## Text

* * *

Friday, February 03, 2006

Six read from Peter Anderson's First Church of the Higher Elevations. Five watched Richard Russo's Empire Falls. Three pieces of pizza remain.

Rujing said: "Studying Zen is dropping off body and mind. Without depending on the burning of incense, bowing, chanting Buddha's names, repentance, or sutra reading, devote yourself to just sitting."
Dogen: "What is dropping off body and mind?"
Rujing said: "Dropping of body and mind is zazen. When you just sit, you are free from the five sense desires and the five hindrances."

- Dogen (1200-1253)

It seems too warm with fog for toboggan nationals in the morning. Hosmer pond is soft with slush after a day of downpour. Tonight the sky is clear with stars. Mild.

The Lord is near to those who call on him,
to all those who call on him in truth.
For those that honour him,
he does what they ask,
he hears all their prayers,
and he keeps them safe.
(From Psalm 145)

We pray for the safety, happiness, and homecoming of all around. Jon arrives from Chicago. No electrical outage this evening.

We love what we love, is what a character said in the film.

Yes, we do.

In prison this morning, we spoke of the Epic of Gilgamesh.

We love the conversation.

Thursday, February 02, 2006

The circle of consideration and responsibility widens. The lives of animals must be considered. Our awareness now wonders: they too are alive; they too share this earth; they too bring forth new life and care for it.

So, neighbor Bob and I, standing around old cedar tree on which climbed Central Maine Power troubleshooter, talked about penguins caring for their egg as Robert (up tree) spliced power line and moved it between wide branches from trunk.

Meditating deeply upon Dharma
Reach the depth of the source.
Branching streams cannot compare to this source!
Sitting alone in a great silence
Even though the heavens turn and the earth is upset,
You will not even wink.

- Jakushitsu Genko Zenji (1290-1368)

* * *

## Supplied data
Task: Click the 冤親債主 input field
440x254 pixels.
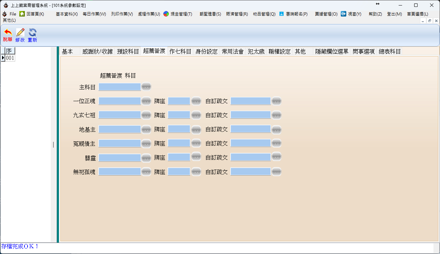Action: [120, 143]
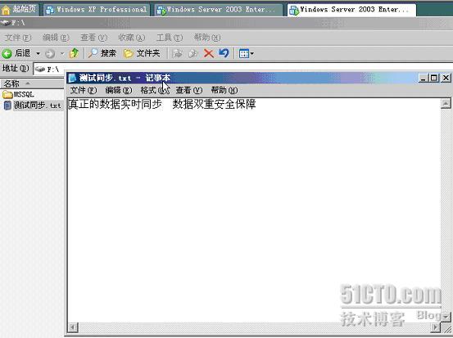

* * *

## Written instruction 1
Reproduce the journal entries verbatim from between "The circle of" and "of the source.", inclusive.
## Written instruction 2
Pick up the journal entries at their final line and keep writing them onward.

## Exercise answer 1
The circle of consideration and responsibility widens. The lives of animals must be considered. Our awareness now wonders: they too are alive; they too share this earth; they too bring forth new life and care for it.

So, neighbor Bob and I, standing around old cedar tree on which climbed Central Maine Power troubleshooter, talked about penguins caring for their egg as Robert (up tree) spliced power line and moved it between wide branches from trunk.

Meditating deeply upon Dharma
Reach the depth of the source.

## Exercise answer 2
Mu-ge purrs on my stomach, tail flicking as these words wrap around him. Cesco and his companion have gone to Ellsworth for other work. Something scratches in ceiling. Water drips in sink. Wood in stove gives itself to fire. Blowing air from registers up from furnace sounds into kitchen now that Robert found corrosive connection at power pole on Barnestown Road.

Why are the nations in a ferment? Why do the people make their vain plans? (From Psalm 2)

In Catholic calendar today used to be the Purification of Mary, Mother. Now it is the Presentation of the Lord. So too, it is Groundhog Day. There will be a funeral mass for Mary Sullivan at Our Lady of Good Hope in a half hour. I'll be with a student doing critical thinking.

The ferment is a battle -- not for land, nor oil. It is not a battle for democracy nor for tyranny -- (these are only means to something else). The battle, I submit, is the struggle into consciousness, into an evolving consciousness that widens the circle of compassion and responsibility, of consideration and inclusion.

Vain plans try to make this and this mine, that and that (of little value)-- yours.

When awareness is purified, when light and revelation of truth is presented -- we are blessed and bothered by new awareness that begs for our attention, for our right action.

We will include animals when we include humans. We will include humans into our circle of consideration and compassion when we include ourselves. We will include ourselves when we see and include the source and origin of life, of being.

Finally, we will cease our turmoil when we open to the realization there is no further inclusion necessary because nothing has been excluded or categorized into inferiority by the mind.

No inclusion, no exclusion -- only things and beings as they are -- and we, we attend each and every -- one -- with lovingkindness.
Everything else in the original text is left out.